Thorn outdid Cole as a demonic ringleader. He was more exotic than Cole, more knowledgeable and powerful, by far. Thorn stood as a lush, velvety black beside Cole’s threadbare gray. If Bobby and Cam could accept the darkness, then why not have the entirety of the silken, decadent night instead of the narrow patch of shade?
It had been easy for Cole to be taken in by Darius Thorn when Thorn had moved to town six months ago. He’d been the mentor Cole had always wanted and the friend he so desperately needed.
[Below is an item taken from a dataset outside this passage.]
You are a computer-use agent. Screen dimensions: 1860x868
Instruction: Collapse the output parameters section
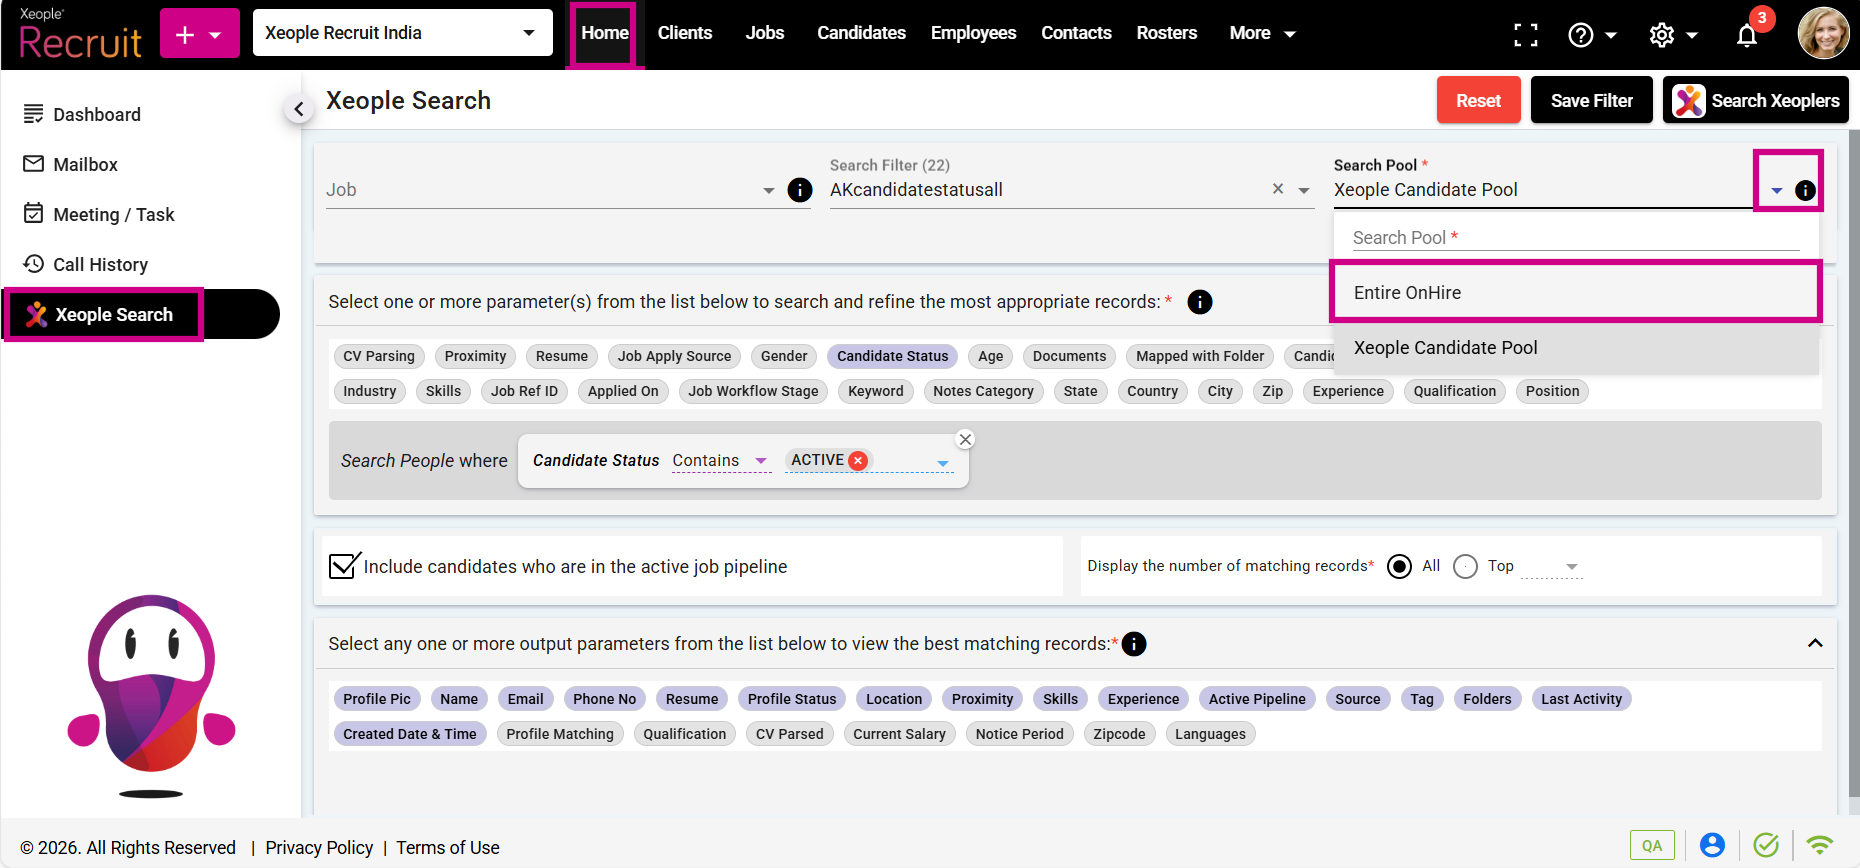[1815, 643]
Elegant and worldly, Thorn had seemed more suited to London or Paris than Greysport, and the attention he paid to Cole made Cole feel like maybe he, too, belonged somewhere better. Then, when Cole had introduced Bobby and Cam to Thorn, their knowledge, abilities, and personalities had complemented each other so well, Cole’s life had finally began to feel whole. He should have known it was all too good to last.
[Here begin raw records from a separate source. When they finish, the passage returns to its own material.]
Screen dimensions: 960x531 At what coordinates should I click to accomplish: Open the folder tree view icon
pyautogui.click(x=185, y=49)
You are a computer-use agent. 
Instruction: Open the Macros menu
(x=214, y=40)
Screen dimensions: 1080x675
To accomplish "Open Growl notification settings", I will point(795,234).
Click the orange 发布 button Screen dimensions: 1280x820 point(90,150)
Bobby and Cam had left him before, ten years ago. They’d left him to the miserable little settlement, not much more than the coal-mining camp it had been a century before, where everyone talked behind his back, called him a queer and bastard, and looked at the ground when he passed by. They left knowing that, with his grandmother dead, not a single person within a hundred-mile radius cared whether Cole lived or died. Cam and Bobby had abandoned him to that hell, left him to a loneliness so profound it was almost audible: a constant, melancholy music.
For ten years, he’d tried to tell himself he wasn’t resentful when Bobby sent him a Christmas card bearing a picture of himself in an Italian suit beside his perfect wife and daughter, or Cam snipped a review of his successful show from the paper. He wanted to be happy for them, his brothers and lovers, as they rose like heat toward the sky. Bobby became a junior partner in his law firm and Cam modeled for blue jean ads, while Cole’s life barely hovered above the muck. He’d published a few stories, tragedy-tinged erotica featuring rugged, olive-skinned warriors and golden-haired fey, but the insurance agency ate most of his time.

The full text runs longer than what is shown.